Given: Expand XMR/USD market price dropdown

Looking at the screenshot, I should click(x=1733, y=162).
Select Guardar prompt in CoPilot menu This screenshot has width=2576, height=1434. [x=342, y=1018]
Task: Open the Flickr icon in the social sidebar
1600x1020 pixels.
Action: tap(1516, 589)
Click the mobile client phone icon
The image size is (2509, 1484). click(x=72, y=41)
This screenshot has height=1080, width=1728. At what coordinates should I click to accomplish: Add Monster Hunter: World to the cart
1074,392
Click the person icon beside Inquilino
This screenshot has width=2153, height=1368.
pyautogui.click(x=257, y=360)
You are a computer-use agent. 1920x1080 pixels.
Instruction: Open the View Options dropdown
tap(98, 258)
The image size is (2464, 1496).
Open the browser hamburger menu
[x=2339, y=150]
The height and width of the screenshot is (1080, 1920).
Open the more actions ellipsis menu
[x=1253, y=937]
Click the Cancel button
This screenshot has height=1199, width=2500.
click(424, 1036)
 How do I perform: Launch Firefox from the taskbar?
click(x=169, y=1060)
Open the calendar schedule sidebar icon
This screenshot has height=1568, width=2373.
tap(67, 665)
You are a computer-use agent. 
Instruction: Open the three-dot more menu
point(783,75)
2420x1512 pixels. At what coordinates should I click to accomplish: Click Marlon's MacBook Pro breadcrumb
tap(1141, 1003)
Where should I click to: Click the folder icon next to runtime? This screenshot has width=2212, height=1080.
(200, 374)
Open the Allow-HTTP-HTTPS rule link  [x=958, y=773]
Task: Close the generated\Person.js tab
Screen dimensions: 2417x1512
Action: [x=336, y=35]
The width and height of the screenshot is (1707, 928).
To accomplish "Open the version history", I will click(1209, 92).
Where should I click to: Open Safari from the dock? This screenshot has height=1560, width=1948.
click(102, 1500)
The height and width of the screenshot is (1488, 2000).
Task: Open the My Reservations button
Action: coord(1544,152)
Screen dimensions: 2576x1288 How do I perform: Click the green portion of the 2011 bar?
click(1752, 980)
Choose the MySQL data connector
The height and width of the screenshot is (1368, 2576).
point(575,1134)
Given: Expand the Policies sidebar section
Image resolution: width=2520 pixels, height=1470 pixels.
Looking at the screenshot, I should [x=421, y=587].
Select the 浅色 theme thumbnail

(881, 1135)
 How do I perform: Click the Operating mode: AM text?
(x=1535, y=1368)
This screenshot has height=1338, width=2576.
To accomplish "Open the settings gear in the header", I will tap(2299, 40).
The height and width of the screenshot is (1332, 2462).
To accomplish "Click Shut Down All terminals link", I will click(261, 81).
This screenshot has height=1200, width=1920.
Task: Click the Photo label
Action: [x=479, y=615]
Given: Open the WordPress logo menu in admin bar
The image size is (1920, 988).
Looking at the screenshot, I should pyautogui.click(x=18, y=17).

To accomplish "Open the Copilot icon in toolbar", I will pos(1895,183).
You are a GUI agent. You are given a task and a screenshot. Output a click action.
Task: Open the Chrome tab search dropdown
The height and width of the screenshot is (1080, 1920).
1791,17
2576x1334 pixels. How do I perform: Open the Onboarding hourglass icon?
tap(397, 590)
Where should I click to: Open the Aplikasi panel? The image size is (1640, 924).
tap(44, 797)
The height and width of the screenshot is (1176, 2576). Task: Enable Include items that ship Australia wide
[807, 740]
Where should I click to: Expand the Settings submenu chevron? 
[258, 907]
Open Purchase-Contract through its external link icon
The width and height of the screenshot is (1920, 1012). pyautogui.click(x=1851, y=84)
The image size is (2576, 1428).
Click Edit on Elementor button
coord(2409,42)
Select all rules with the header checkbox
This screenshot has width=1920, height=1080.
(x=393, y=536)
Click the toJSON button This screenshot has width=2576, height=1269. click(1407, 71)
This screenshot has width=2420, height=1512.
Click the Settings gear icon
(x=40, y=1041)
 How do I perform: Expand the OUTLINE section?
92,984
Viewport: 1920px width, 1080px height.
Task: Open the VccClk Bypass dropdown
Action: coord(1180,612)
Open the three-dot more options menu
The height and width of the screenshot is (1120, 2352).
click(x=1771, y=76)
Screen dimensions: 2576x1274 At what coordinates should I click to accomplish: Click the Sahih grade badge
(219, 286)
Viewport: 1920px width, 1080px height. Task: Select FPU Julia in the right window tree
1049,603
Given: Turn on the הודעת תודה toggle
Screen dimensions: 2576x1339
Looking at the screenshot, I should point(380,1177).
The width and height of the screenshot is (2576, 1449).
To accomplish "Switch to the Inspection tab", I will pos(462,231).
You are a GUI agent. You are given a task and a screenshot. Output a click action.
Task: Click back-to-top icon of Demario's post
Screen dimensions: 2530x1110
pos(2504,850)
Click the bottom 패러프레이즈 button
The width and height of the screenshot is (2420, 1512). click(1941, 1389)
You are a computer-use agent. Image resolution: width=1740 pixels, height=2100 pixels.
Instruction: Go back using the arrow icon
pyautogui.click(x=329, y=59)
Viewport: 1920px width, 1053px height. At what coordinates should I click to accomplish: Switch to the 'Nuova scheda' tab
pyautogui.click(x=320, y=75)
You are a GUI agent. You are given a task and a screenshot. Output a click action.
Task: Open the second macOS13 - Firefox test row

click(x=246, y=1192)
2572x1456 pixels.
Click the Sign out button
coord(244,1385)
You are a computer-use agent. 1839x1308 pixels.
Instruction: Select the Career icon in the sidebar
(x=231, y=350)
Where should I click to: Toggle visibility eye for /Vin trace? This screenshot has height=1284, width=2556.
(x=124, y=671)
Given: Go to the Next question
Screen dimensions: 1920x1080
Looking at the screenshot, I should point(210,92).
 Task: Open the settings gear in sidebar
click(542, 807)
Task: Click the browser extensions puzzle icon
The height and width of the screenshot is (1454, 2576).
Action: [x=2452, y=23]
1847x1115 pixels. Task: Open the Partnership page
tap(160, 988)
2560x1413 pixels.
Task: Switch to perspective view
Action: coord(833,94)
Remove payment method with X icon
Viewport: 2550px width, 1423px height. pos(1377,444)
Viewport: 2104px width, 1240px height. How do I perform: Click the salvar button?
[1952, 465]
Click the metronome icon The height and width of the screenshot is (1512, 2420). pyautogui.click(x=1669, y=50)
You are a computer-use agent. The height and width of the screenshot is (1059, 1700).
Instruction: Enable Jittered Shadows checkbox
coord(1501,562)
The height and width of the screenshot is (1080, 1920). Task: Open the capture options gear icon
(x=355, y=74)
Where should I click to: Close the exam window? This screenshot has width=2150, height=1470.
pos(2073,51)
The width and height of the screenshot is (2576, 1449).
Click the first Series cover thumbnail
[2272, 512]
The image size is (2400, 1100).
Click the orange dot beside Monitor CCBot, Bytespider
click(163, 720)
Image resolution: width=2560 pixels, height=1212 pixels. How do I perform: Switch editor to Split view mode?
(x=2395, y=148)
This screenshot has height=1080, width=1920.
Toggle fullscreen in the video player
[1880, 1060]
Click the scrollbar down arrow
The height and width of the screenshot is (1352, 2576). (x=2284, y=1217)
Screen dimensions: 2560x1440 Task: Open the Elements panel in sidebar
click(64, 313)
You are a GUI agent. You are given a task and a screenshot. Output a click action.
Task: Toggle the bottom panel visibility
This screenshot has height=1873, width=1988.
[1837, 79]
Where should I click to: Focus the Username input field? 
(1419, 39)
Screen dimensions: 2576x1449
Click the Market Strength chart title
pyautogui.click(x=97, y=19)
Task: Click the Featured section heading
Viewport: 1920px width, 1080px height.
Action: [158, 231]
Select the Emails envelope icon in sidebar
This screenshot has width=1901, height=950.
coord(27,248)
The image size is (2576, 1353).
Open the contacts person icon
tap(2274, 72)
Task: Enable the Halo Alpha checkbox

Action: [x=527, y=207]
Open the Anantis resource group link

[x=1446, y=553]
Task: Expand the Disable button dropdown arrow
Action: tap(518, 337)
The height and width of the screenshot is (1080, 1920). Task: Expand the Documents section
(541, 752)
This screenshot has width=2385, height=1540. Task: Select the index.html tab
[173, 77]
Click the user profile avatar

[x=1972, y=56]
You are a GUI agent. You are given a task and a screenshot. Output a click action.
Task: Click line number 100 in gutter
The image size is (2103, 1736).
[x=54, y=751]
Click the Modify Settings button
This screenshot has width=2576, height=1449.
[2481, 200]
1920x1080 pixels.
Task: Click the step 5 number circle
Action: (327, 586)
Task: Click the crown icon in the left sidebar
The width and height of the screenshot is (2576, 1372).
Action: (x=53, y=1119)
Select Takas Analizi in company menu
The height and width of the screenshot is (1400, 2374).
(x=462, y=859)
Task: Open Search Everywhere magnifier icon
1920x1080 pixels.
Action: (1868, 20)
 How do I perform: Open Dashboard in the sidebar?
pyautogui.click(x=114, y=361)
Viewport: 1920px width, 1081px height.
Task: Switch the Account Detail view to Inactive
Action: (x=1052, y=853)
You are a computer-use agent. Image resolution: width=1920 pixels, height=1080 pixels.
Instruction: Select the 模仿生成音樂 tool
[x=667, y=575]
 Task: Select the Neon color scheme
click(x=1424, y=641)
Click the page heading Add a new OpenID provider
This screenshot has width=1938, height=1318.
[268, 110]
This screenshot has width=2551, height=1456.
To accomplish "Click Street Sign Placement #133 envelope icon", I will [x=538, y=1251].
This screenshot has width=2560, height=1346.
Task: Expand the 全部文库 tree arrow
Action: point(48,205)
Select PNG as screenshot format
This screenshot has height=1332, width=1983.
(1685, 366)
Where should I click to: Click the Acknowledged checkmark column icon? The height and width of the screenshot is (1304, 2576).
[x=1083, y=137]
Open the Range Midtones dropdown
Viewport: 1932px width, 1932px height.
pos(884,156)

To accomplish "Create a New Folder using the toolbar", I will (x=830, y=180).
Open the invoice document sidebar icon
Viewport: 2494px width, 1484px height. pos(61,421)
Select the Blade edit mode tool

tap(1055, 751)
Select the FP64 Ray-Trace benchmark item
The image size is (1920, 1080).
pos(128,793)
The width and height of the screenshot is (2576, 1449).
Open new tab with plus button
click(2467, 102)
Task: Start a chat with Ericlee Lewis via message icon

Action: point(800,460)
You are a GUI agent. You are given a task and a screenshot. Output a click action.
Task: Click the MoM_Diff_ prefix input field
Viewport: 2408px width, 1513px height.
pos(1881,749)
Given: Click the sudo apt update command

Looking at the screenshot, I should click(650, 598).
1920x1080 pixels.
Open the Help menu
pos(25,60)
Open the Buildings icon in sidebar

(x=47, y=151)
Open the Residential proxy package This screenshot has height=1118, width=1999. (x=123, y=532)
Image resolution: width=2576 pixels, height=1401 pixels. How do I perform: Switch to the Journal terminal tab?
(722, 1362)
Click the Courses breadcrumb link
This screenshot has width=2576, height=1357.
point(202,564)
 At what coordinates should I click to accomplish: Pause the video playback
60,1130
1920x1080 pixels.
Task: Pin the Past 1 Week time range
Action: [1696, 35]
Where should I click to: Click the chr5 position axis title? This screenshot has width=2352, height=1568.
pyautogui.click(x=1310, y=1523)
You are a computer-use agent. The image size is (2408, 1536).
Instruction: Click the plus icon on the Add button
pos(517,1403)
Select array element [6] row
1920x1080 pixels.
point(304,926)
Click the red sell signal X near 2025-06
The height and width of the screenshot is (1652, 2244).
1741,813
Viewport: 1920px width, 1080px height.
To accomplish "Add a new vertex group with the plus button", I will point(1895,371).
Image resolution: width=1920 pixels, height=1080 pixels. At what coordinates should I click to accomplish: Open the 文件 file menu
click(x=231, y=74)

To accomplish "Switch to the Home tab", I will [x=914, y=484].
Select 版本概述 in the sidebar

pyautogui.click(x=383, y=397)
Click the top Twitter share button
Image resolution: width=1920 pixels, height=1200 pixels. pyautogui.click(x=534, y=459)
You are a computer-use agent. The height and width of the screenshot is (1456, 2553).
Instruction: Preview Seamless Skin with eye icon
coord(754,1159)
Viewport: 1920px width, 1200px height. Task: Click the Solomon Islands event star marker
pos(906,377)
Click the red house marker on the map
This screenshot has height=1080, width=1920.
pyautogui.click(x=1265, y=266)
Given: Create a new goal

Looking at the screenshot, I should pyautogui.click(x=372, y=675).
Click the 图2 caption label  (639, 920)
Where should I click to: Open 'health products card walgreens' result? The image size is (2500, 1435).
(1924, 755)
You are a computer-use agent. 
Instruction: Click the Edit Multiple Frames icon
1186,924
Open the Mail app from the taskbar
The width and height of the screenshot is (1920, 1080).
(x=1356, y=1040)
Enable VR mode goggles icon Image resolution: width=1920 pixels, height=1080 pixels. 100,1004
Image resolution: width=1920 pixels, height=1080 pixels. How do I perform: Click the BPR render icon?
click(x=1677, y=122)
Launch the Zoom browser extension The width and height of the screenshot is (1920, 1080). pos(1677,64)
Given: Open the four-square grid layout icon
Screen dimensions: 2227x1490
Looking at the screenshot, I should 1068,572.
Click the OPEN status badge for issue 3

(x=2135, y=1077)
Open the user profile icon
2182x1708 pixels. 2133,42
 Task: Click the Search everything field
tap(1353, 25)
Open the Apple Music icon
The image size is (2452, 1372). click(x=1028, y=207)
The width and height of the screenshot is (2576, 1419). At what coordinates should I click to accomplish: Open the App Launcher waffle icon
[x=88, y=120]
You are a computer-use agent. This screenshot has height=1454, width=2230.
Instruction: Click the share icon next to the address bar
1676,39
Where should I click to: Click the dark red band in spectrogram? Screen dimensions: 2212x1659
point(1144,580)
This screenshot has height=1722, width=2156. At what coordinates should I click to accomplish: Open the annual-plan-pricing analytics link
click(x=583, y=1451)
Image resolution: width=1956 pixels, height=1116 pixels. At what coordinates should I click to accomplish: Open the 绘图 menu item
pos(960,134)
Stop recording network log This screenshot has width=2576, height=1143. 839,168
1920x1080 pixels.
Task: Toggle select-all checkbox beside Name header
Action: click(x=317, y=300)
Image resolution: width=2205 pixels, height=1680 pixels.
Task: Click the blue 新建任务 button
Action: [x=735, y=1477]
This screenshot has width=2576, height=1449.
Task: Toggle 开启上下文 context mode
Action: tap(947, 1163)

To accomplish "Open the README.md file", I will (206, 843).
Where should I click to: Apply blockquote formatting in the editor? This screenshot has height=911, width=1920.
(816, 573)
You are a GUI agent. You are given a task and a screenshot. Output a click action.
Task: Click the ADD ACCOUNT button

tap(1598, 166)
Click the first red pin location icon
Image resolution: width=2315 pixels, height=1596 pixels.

# [ASSIGNED TASK]
Your answer should be a single number: the count of lines in the data that include the word "toolbar".

# [WRITTEN RESPONSE]
2